■ Fonte:
Herói olímpico vira PhD e diz que ciência pode reconduzir Brasil ao topo do salto triplo

Bruno Freitas

Do UOL, em São Carlos (SP)

  • Arquivo Folha

    Nelson Prudêncio usa experiência de medalhista olímpico em estudo acadêmico sobre o salto triplo

    Nelson Prudêncio usa experiência de medalhista olímpico em estudo acadêmico sobre o salto triplo

Espalhada pela mesa de Nelson Prudêncio no diretório de Educação Física da Universidade Federal de São Carlos (UFSCar), qualquer visitante observa sem muito esforço uma infinidade de títulos ligados ao atletismo, em português ou em língua estrangeira. Mesmo antes de discursar, em algo que faz com habilidade, o dono da sala não disfarça a obsessão pelo esporte. É lá dentro do ambiente acadêmico que o professor concilia as aulas aos mestrandos com o sonho de aplicar seu conhecimento na reconquista de espaço do país no salto triplo, modalidade que lhe deu duas medalhas olímpicas no passado.

Prata nos Jogos do México em 1968 e bronze em Munique em 1972, Prudêncio levou o que dominava da prática para a universidade. Em 2006, depois de uma pesquisa de cinco anos, concluiu a tese específica sobre a técnica do salto triplo, em trabalho que lhe conferiu o status de PhD  (título de doutor conferido ao mais alto grau acadêmico).

RECORDISTA POR ALGUNS MINUTOS

O ex-atleta Nelson Prudêncio foi um dos protagonistas de uma das finais mais equilibradas da história olímpica. A disputa pelo ouro na Cidade do México em 1968 teve nove quebras do recorde mundial em apenas quatro horas, no embate entre o futuro professor brasileiro, o soviético Viktor Saneyev e o italiano Giuseppe Gentile.

■ Tarefas a fazer:
(1) Responda com base na reportagem sobre Nelson Prudêncio:
(a) Em que setor e em que universidade fica a sala de Prudêncio?
(b) Em que ano ele concluiu a tese sobre a técnica do salto triplo, e quanto tempo durou a pesquisa?
(c) Quantas vezes o recorde mundial foi quebrado na final olímpica de 1968, e em quanto tempo?
(2) Prossiga a reportagem sobre Nelson Prudêncio a partir da última frase apresentada.

■ Linhas fornecidas:
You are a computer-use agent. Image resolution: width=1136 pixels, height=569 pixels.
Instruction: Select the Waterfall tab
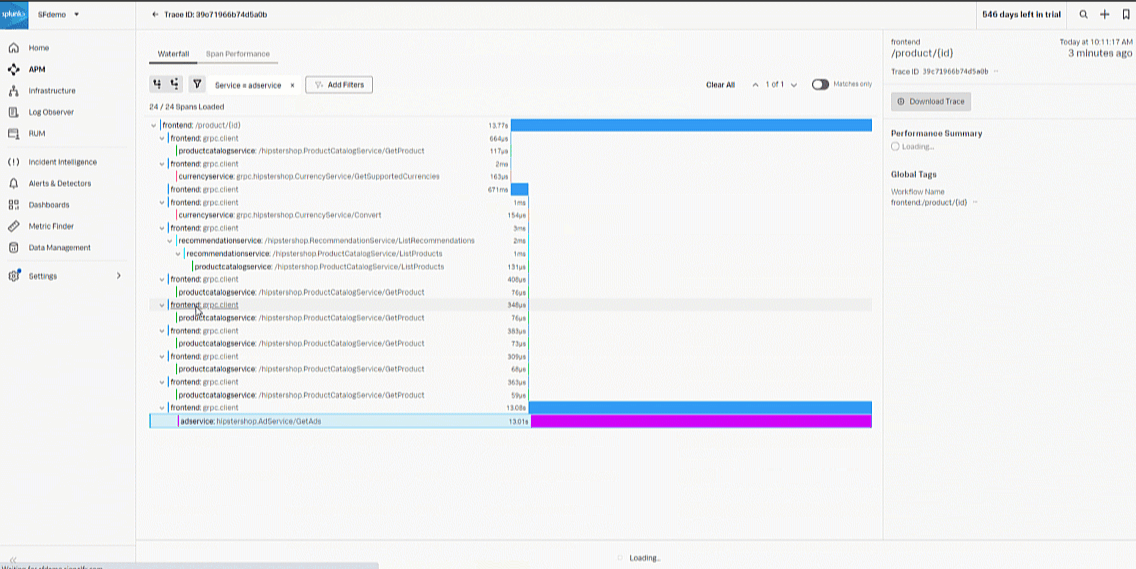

...

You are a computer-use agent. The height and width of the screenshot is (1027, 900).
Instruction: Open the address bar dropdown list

■ Respostas das tarefas:
(1)
(a) No diretório de Educação Física da Universidade Federal de São Carlos (UFSCar).
(b) Em 2006, depois de uma pesquisa de cinco anos.
(c) Nove vezes, em apenas quatro horas.

(2)
Na oportunidade, a marca subiu de 17,03 para 17,37 metros, mas, no desfecho, o melhor salto acabou sendo o do soviético Saneyev. Pouco antes, no entanto, Prudêncio havia alcançado 17,27 metros, desfrutando por alguns minutos a inesperada conquista do recorde mundial.

"Eu não estava preparado para aquilo. Pensei: 'quem sou eu para ser recordista mundial?'. Tinha ido lá para bater o recorde brasileiro, que era de 16,56 m. Desmoronei emocionalmente", relata Prudêncio, que tinha 24 anos na época.

No entanto,  diante do desejo de contribuir para que o país volte a figurar no topo da disputa internacional da modalidade, o status acadêmico pouco importa para o antigo triplista. Em três gerações seguidas, o Brasil conquistou seis medalhas olímpicas com Adhemar Ferreira da Silva, Nelson Prudêncio e João do Pulo. Mas a tradição nacional se retraiu - desde 1980 a nação não coloca um representante no pódio – e inspirou a batalha do professor universitário.

"Existe um hiato de 32 anos sem medalhas. Isso me motivou. A finalidade deste trabalho era essa, preencher esta lacuna. Tivemos uma série com o Adhemar, eu e o João Carlos, mas tudo produto do acaso. Nunca existiu uma sistematização", afirma Prudêncio, 68 anos.

"Que atleta conhece de bioquímica, biomecânica? Este trabalho funciona como um direcionamento. Cada prova tem sua demanda. Procurei deixar indicadores que possam contribuir para o rendimento do atleta", acrescenta o professor da UFSCar sobre a tese intitulada "Salto triplo: o sistema de preparação do desportista – da detecção à promoção do talento".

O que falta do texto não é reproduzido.